DATA TO EXAMINE:

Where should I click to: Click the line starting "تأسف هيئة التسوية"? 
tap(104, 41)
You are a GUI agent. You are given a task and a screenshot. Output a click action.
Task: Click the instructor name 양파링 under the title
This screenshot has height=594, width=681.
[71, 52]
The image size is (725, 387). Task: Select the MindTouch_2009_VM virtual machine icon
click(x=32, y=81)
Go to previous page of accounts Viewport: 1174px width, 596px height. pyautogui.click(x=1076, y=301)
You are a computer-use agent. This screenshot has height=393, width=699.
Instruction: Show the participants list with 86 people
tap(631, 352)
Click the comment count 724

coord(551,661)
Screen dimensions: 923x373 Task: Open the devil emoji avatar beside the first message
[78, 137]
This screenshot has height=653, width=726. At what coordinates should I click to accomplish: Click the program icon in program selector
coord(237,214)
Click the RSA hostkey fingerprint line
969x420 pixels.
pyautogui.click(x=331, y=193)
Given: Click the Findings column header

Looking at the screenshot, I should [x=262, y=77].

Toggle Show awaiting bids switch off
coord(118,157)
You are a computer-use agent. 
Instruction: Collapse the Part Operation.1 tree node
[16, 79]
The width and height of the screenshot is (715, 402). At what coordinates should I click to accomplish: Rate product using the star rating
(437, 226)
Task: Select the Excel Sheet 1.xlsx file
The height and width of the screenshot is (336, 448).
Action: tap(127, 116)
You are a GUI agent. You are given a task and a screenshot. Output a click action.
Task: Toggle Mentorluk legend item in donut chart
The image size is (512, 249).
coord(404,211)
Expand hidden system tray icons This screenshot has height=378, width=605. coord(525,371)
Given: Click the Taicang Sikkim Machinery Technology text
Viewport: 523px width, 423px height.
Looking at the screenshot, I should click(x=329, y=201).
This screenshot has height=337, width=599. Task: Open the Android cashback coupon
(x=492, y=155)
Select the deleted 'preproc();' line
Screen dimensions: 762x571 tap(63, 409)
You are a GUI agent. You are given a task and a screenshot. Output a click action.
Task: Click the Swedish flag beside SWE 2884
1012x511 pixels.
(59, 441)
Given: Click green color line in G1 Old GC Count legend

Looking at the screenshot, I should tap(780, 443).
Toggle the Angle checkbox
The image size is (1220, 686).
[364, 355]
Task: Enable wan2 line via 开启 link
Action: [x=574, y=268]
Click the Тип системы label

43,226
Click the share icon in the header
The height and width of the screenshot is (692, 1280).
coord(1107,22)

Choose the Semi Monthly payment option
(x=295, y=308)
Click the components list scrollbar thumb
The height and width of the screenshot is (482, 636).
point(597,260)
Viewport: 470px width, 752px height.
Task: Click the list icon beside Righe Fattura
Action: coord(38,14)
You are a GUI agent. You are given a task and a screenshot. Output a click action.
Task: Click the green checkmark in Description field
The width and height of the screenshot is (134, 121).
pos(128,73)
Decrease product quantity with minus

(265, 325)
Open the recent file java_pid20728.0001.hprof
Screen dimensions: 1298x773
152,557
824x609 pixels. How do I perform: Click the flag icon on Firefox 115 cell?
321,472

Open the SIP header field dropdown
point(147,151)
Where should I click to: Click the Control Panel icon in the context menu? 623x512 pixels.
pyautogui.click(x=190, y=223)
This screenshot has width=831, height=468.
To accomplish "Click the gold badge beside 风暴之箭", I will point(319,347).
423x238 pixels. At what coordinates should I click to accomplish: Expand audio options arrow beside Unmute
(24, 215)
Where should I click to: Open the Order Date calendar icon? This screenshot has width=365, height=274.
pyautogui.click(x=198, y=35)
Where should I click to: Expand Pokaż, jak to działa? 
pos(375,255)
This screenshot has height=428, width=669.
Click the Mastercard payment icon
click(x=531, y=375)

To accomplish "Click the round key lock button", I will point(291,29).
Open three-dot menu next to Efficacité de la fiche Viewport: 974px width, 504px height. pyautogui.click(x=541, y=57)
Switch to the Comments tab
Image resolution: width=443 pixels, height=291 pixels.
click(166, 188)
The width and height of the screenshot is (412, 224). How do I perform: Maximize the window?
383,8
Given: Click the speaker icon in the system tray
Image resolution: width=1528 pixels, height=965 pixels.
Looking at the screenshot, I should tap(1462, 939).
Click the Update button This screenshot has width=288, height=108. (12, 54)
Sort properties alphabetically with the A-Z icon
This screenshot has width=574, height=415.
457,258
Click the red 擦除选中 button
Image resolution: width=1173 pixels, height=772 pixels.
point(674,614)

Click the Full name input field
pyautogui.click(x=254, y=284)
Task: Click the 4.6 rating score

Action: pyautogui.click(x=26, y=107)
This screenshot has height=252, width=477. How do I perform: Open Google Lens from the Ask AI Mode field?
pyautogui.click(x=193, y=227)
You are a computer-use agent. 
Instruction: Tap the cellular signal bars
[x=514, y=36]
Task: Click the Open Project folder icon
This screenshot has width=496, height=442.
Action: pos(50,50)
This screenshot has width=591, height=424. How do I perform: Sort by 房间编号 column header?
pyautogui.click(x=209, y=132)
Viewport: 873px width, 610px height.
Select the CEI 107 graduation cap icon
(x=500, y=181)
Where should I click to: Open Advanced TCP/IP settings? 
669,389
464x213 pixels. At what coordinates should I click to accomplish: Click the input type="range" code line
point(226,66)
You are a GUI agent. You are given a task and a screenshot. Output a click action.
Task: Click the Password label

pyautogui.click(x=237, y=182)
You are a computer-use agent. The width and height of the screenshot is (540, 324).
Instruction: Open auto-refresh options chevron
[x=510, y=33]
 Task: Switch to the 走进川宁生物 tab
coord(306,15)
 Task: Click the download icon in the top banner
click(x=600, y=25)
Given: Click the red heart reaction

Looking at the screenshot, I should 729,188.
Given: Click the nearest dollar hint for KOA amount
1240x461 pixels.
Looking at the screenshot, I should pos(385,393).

WHAT YOU HAVE TO DO: Set every record down again, exactly as given.

WRITTEN SOLUTION:
Where should I click to: Click the line starting "تأسف هيئة التسوية"? 
tap(104, 41)
You are a GUI agent. You are given a task and a screenshot. Output a click action.
Task: Click the instructor name 양파링 under the title
This screenshot has height=594, width=681.
[71, 52]
The image size is (725, 387). Task: Select the MindTouch_2009_VM virtual machine icon
click(x=32, y=81)
Go to previous page of accounts Viewport: 1174px width, 596px height. pyautogui.click(x=1076, y=301)
You are a computer-use agent. This screenshot has height=393, width=699.
Instruction: Show the participants list with 86 people
tap(631, 352)
Click the comment count 724

coord(551,661)
Screen dimensions: 923x373 Task: Open the devil emoji avatar beside the first message
[78, 137]
This screenshot has height=653, width=726. At what coordinates should I click to accomplish: Click the program icon in program selector
coord(237,214)
Click the RSA hostkey fingerprint line
969x420 pixels.
pyautogui.click(x=331, y=193)
Given: Click the Findings column header

Looking at the screenshot, I should [x=262, y=77].

Toggle Show awaiting bids switch off
coord(118,157)
You are a computer-use agent. 
Instruction: Collapse the Part Operation.1 tree node
[16, 79]
The width and height of the screenshot is (715, 402). At what coordinates should I click to accomplish: Rate product using the star rating
(437, 226)
Task: Select the Excel Sheet 1.xlsx file
The height and width of the screenshot is (336, 448).
Action: tap(127, 116)
You are a GUI agent. You are given a task and a screenshot. Output a click action.
Task: Toggle Mentorluk legend item in donut chart
The image size is (512, 249).
coord(404,211)
Expand hidden system tray icons This screenshot has height=378, width=605. coord(525,371)
Given: Click the Taicang Sikkim Machinery Technology text
Viewport: 523px width, 423px height.
Looking at the screenshot, I should click(x=329, y=201).
This screenshot has height=337, width=599. Task: Open the Android cashback coupon
(x=492, y=155)
Select the deleted 'preproc();' line
Screen dimensions: 762x571 tap(63, 409)
You are a GUI agent. You are given a task and a screenshot. Output a click action.
Task: Click the Swedish flag beside SWE 2884
1012x511 pixels.
(59, 441)
Given: Click green color line in G1 Old GC Count legend

Looking at the screenshot, I should tap(780, 443).
Toggle the Angle checkbox
The image size is (1220, 686).
[364, 355]
Task: Enable wan2 line via 开启 link
Action: [x=574, y=268]
Click the Тип системы label

43,226
Click the share icon in the header
The height and width of the screenshot is (692, 1280).
coord(1107,22)

Choose the Semi Monthly payment option
(x=295, y=308)
Click the components list scrollbar thumb
The height and width of the screenshot is (482, 636).
point(597,260)
Viewport: 470px width, 752px height.
Task: Click the list icon beside Righe Fattura
Action: coord(38,14)
You are a GUI agent. You are given a task and a screenshot. Output a click action.
Task: Click the green checkmark in Description field
The width and height of the screenshot is (134, 121).
pos(128,73)
Decrease product quantity with minus

(265, 325)
Open the recent file java_pid20728.0001.hprof
Screen dimensions: 1298x773
152,557
824x609 pixels. How do I perform: Click the flag icon on Firefox 115 cell?
321,472

Open the SIP header field dropdown
point(147,151)
Where should I click to: Click the Control Panel icon in the context menu? 623x512 pixels.
pyautogui.click(x=190, y=223)
This screenshot has width=831, height=468.
To accomplish "Click the gold badge beside 风暴之箭", I will point(319,347).
423x238 pixels. At what coordinates should I click to accomplish: Expand audio options arrow beside Unmute
(24, 215)
Where should I click to: Open the Order Date calendar icon? This screenshot has width=365, height=274.
pyautogui.click(x=198, y=35)
Where should I click to: Expand Pokaż, jak to działa? 
pos(375,255)
This screenshot has height=428, width=669.
Click the Mastercard payment icon
click(x=531, y=375)

To accomplish "Click the round key lock button", I will point(291,29).
Open three-dot menu next to Efficacité de la fiche Viewport: 974px width, 504px height. pyautogui.click(x=541, y=57)
Switch to the Comments tab
Image resolution: width=443 pixels, height=291 pixels.
click(166, 188)
The width and height of the screenshot is (412, 224). How do I perform: Maximize the window?
383,8
Given: Click the speaker icon in the system tray
Image resolution: width=1528 pixels, height=965 pixels.
Looking at the screenshot, I should tap(1462, 939).
Click the Update button This screenshot has width=288, height=108. (12, 54)
Sort properties alphabetically with the A-Z icon
This screenshot has width=574, height=415.
457,258
Click the red 擦除选中 button
Image resolution: width=1173 pixels, height=772 pixels.
point(674,614)

Click the Full name input field
pyautogui.click(x=254, y=284)
Task: Click the 4.6 rating score

Action: pyautogui.click(x=26, y=107)
This screenshot has height=252, width=477. How do I perform: Open Google Lens from the Ask AI Mode field?
pyautogui.click(x=193, y=227)
You are a computer-use agent. 
Instruction: Tap the cellular signal bars
[x=514, y=36]
Task: Click the Open Project folder icon
This screenshot has width=496, height=442.
Action: pos(50,50)
This screenshot has width=591, height=424. How do I perform: Sort by 房间编号 column header?
pyautogui.click(x=209, y=132)
Viewport: 873px width, 610px height.
Select the CEI 107 graduation cap icon
(x=500, y=181)
Where should I click to: Open Advanced TCP/IP settings? 
669,389
464x213 pixels. At what coordinates should I click to accomplish: Click the input type="range" code line
point(226,66)
You are a GUI agent. You are given a task and a screenshot. Output a click action.
Task: Click the Password label

pyautogui.click(x=237, y=182)
You are a computer-use agent. The width and height of the screenshot is (540, 324).
Instruction: Open auto-refresh options chevron
[x=510, y=33]
 Task: Switch to the 走进川宁生物 tab
coord(306,15)
 Task: Click the download icon in the top banner
click(x=600, y=25)
Given: Click the red heart reaction

Looking at the screenshot, I should 729,188.
Given: Click the nearest dollar hint for KOA amount
1240x461 pixels.
Looking at the screenshot, I should pos(385,393).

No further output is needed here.